Quanto espaço terá a situação atual da pandemia nas meditações?
Quase nenhum! Falei sobre a pandemia no discurso que fiz em São Pedro na Sexta-feira Santa de 2020. Nele procurei mostrar como ler com olhos de fé este terrível acontecimento, o que ele nos diz sobre Deus e sobre nós. Nas pregações do Advento passado (sob o título tirado do salmo: «Ensinai-nos a contar os nossos dias, e chegaremos à sabedoria do coração») refleti sobre alguns temas que a pandemia nos obrigou a trazer para fora do esquecimento: a morte, a vida eterna, e sobretudo a certeza de que, ao encarnar, Deus entrou no nosso mesmo barco, que por isso não pode afundar.

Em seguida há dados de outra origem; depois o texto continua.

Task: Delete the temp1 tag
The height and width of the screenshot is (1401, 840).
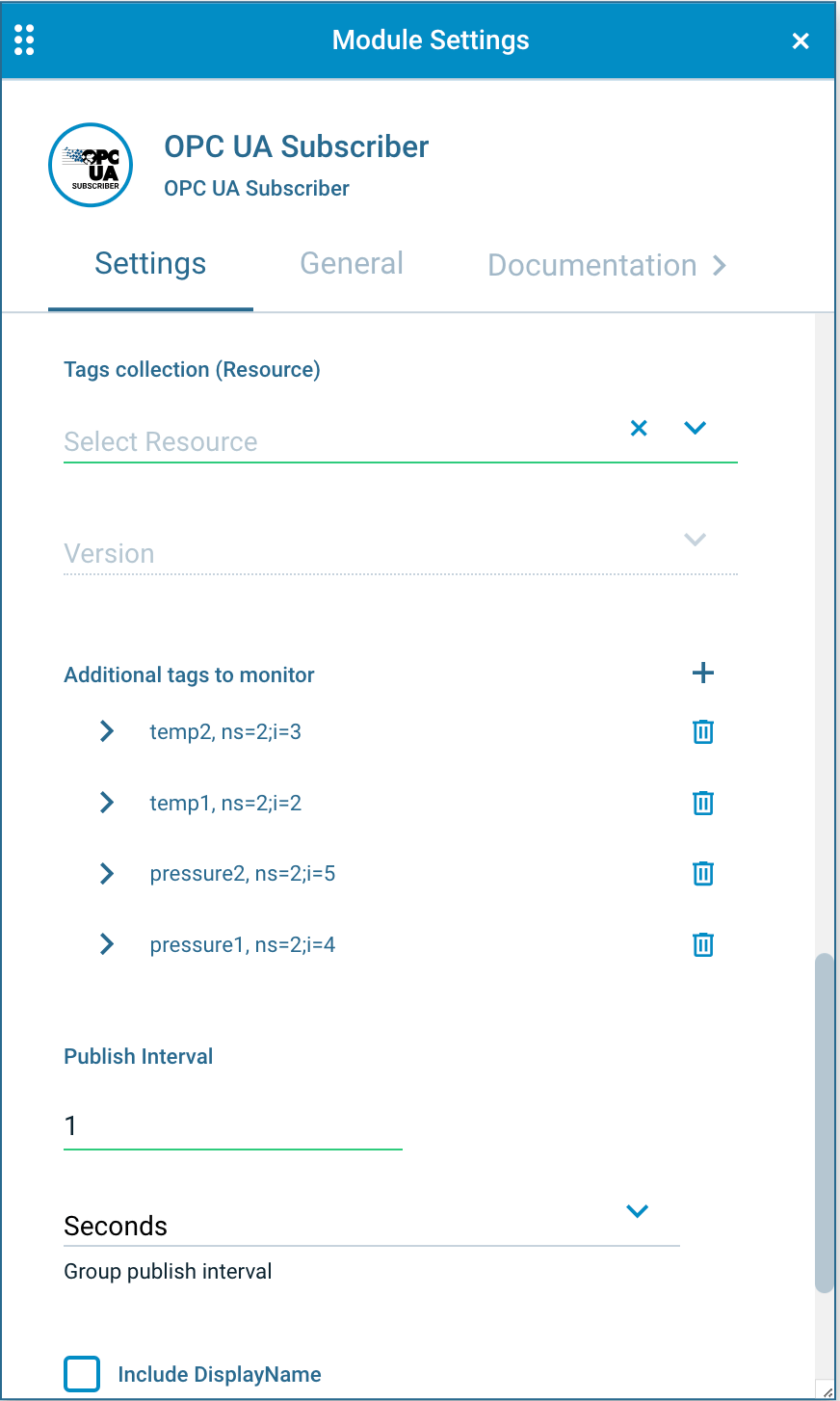Action: (702, 802)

Na Quaresma, precisamente para manter a fé com a intenção de falar apenas uma vez sobre Jesus, pensei em pôr de lado o tema da pandemia, sobre o qual, afinal, seria presunçoso querer acrescentar mais palavras a todas aquelas que o Santo Padre, podemos dizer todos os dias, está a dirigir a nós crentes e ao mundo sobre o assunto.
O que significa a Quaresma essencialmente para os cristãos?
Eu diria, no fundo, o que significava para Jesus! Jesus retirou-se no deserto para jejuar, claro, mas não só e não principalmente por isso. Retirou-se para rezar, para se sintonizar perfeitamente, até como homem, com a vontade do Pai e a fim de se preparar para a realizar perfeitamente o ministério público que estava prestes a iniciar. Também para nós, a Quaresma deveria ser sobretudo um tempo em que pensamos um pouco mais sobre Deus, ouvimos a Sua Palavra, e por algum tempo distanciamo-nos das preocupações diárias que correm o risco de nos fazer esquecer porque estamos neste mundo. Estas são coisas que o Papa Francisco nos recordou por outras palavras na sua mensagem para a Quaresma, todas centradas em como cultivar neste tempo as três virtudes teologais da fé, esperança e caridade.